Dopo i voti infruttuosi degli ultimi mesi sembrava che la maggioranza avesse trovato un accordo per eleggere Francesco Saverio Marini, il professore tra gli autori della proposta di legge sul cosiddetto premierato. Poche ore prima del voto però il governo si è reso conto di non avere abbastanza voti per eleggere Marini e per questo ha chiesto ai suoi parlamentari di votare scheda bianca, annullando questo ennesimo tentativo.
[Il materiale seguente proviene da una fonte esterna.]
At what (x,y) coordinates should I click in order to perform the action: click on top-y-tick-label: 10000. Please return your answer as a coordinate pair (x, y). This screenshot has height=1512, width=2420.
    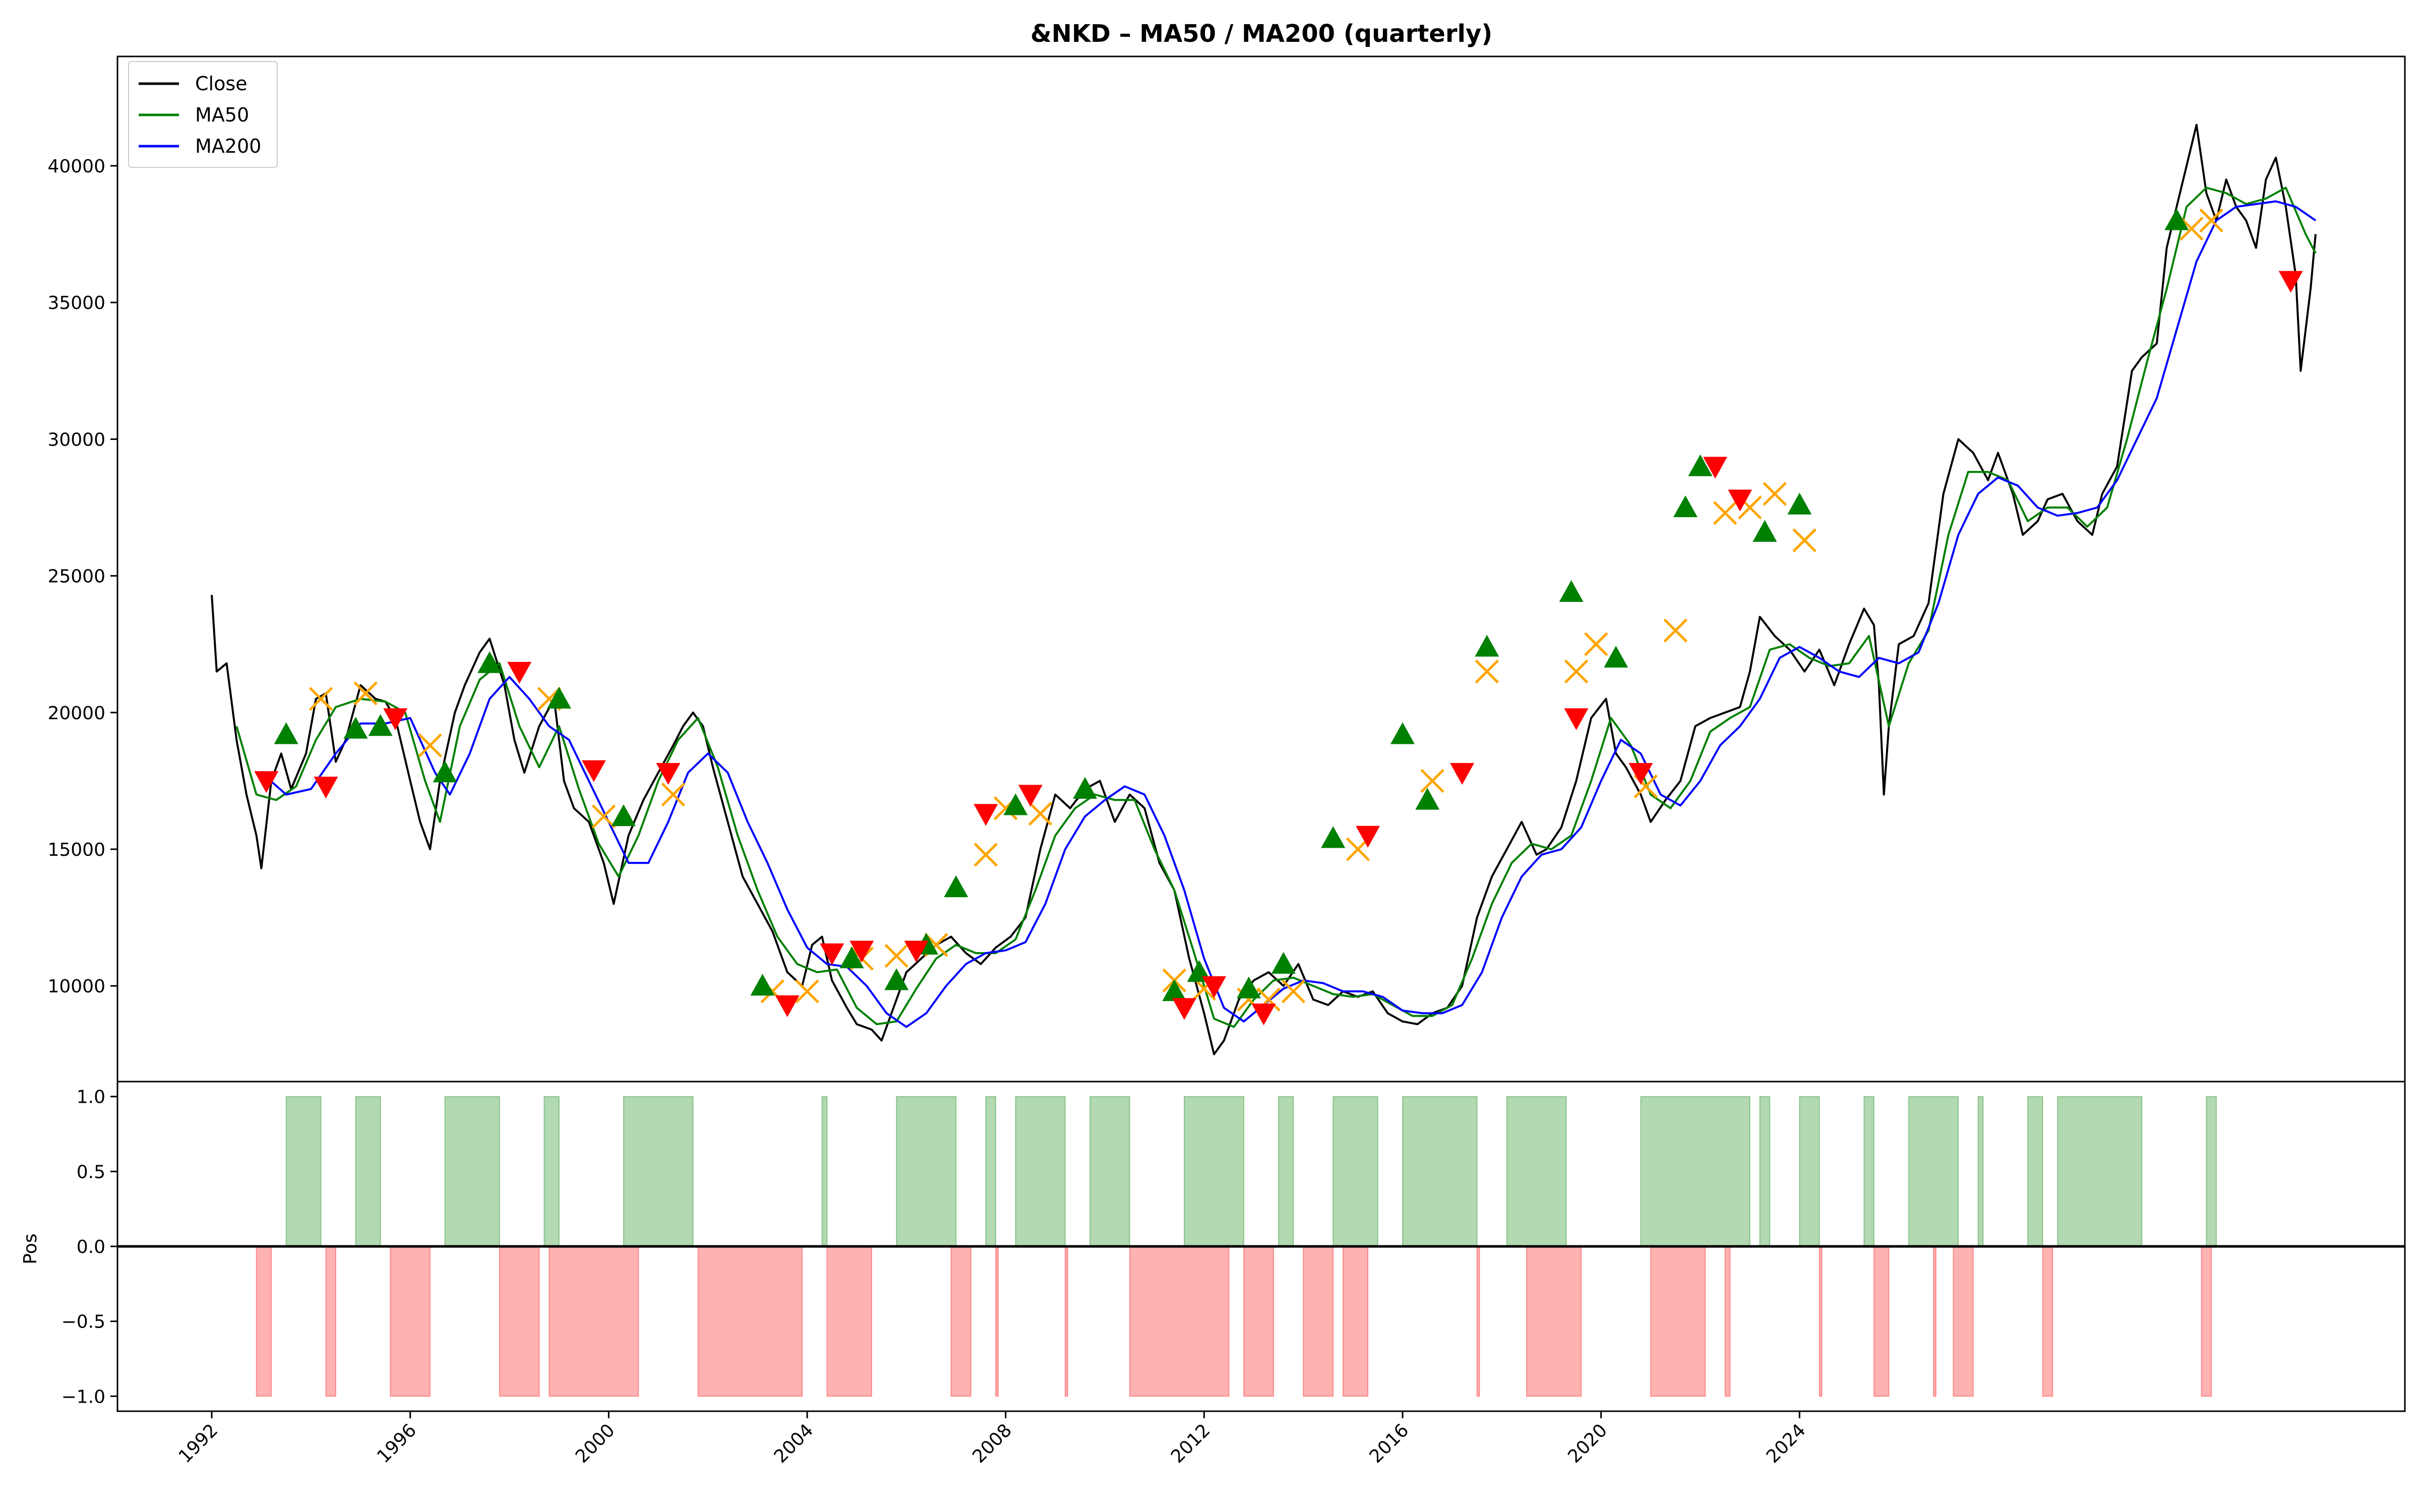
    Looking at the image, I should click on (76, 986).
Le opposizioni non hanno partecipato al voto come forma di protesta per non essere state consultate sulla nomina di Marini, definita una forzatura istituzionale.

Di solito i giudici costituzionali di competenza parlamentare vengono votati in blocco, o comunque in un numero abbastanza alto (almeno due) da consentire un’intesa tra maggioranza e opposizione che si spartiscono i giudici da eleggere secondo una logica non prevista dalla legge né dalla Costituzione, ma che è ormai diventata convenzionale. In questo caso invece il posto vacante è uno solo, e ciò complica tutto.

Su questo ritardo è intervenuto in più occasioni anche il presidente della Repubblica, Sergio Mattarella. A dicembre altri tre giudici di nomina parlamentare arriveranno alla fine del loro mandato: il presidente Augusto Barbera, Giulio Prosperetti e Franco Modugno.